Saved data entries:
___
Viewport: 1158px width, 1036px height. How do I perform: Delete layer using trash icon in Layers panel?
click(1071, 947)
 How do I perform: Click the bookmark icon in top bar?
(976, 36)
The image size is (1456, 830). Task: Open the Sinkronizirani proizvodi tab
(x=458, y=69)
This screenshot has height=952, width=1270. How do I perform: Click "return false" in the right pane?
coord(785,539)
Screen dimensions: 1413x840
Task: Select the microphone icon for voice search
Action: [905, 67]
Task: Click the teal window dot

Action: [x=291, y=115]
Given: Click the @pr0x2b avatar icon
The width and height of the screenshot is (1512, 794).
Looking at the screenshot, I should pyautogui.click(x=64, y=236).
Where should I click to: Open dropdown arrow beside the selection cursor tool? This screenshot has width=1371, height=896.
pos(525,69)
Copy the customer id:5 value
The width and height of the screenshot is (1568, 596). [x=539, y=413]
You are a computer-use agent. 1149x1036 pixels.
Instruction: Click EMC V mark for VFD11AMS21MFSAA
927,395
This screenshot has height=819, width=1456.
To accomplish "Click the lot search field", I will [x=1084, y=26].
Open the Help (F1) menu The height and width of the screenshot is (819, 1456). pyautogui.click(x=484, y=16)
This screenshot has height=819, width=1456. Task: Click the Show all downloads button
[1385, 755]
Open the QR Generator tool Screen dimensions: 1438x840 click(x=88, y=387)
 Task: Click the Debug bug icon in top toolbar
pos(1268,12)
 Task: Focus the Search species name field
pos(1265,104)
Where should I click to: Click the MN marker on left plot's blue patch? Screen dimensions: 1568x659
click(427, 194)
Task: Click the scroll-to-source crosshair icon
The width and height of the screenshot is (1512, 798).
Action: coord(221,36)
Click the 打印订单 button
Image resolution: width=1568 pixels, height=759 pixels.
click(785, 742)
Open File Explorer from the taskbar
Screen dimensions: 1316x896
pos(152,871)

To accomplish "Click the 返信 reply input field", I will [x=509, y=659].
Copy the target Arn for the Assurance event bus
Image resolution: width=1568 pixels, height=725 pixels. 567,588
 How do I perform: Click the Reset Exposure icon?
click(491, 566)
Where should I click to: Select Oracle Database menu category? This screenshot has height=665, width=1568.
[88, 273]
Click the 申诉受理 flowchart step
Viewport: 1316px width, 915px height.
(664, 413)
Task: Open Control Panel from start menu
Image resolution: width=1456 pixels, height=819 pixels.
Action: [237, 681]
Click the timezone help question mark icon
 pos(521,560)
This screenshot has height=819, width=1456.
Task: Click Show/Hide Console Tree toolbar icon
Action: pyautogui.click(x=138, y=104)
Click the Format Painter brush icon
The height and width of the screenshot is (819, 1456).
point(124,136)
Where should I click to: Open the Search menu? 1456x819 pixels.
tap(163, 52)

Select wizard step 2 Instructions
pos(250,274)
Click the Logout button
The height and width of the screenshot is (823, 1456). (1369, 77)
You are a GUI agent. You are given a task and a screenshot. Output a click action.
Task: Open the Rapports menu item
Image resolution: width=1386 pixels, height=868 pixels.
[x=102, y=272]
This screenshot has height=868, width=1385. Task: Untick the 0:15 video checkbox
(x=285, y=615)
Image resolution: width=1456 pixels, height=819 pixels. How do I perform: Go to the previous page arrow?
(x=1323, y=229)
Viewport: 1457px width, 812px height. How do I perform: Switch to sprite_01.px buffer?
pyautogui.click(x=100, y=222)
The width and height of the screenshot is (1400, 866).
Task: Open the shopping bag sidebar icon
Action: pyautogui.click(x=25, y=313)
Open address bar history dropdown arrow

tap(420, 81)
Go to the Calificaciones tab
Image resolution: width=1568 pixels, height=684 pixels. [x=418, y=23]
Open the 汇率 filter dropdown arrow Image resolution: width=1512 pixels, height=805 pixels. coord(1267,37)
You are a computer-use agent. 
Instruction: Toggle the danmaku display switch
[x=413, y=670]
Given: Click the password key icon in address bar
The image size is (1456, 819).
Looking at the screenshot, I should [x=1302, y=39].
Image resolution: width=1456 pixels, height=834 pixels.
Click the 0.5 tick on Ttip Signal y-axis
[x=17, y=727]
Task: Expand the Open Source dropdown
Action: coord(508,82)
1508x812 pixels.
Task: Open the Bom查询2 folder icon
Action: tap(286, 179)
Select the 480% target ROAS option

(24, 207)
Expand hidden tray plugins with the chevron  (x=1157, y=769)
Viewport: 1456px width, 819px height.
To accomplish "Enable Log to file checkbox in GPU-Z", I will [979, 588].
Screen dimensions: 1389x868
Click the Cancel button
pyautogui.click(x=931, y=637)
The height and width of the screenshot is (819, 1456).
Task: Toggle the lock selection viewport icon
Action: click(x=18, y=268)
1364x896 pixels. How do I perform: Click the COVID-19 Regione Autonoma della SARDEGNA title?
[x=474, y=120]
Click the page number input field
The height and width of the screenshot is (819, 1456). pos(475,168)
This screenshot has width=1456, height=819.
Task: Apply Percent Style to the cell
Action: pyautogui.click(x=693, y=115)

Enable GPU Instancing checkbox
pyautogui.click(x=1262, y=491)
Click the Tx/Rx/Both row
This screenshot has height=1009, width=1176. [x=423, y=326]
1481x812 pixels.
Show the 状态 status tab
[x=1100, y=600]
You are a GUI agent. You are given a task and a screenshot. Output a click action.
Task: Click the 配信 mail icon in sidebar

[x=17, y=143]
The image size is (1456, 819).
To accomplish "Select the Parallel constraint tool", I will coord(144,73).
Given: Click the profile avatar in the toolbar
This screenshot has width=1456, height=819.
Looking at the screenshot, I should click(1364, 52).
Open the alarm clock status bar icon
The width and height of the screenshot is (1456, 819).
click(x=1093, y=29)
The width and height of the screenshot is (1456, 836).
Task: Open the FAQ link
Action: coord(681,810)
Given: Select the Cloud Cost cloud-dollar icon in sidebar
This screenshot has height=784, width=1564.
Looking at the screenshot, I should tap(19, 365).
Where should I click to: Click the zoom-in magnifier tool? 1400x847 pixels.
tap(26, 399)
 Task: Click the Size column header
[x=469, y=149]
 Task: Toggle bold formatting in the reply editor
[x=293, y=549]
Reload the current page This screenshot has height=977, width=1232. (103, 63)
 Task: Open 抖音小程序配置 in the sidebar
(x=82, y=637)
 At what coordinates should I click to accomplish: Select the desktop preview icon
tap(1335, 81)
___
TASK DIRECTIONS
Please reproduce, exactly as they appear above, the lines from the line containing "Given: Click the password" up to and including the line containing "Image resolution: width=1456 pixels, height=834".

RESPONSE BOX
Given: Click the password key icon in address bar
The image size is (1456, 819).
Looking at the screenshot, I should [x=1302, y=39].
Image resolution: width=1456 pixels, height=834 pixels.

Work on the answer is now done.